▶ What the task asks:
Copy every line of the listing below verbatim, preserving each character, space, and punctuation mark.

▶ Data provided:

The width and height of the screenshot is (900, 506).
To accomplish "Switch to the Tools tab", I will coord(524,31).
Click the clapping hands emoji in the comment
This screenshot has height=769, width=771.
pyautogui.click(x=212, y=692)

▶ Written answer:
The width and height of the screenshot is (900, 506).
To accomplish "Switch to the Tools tab", I will coord(524,31).
Click the clapping hands emoji in the comment
This screenshot has height=769, width=771.
pyautogui.click(x=212, y=692)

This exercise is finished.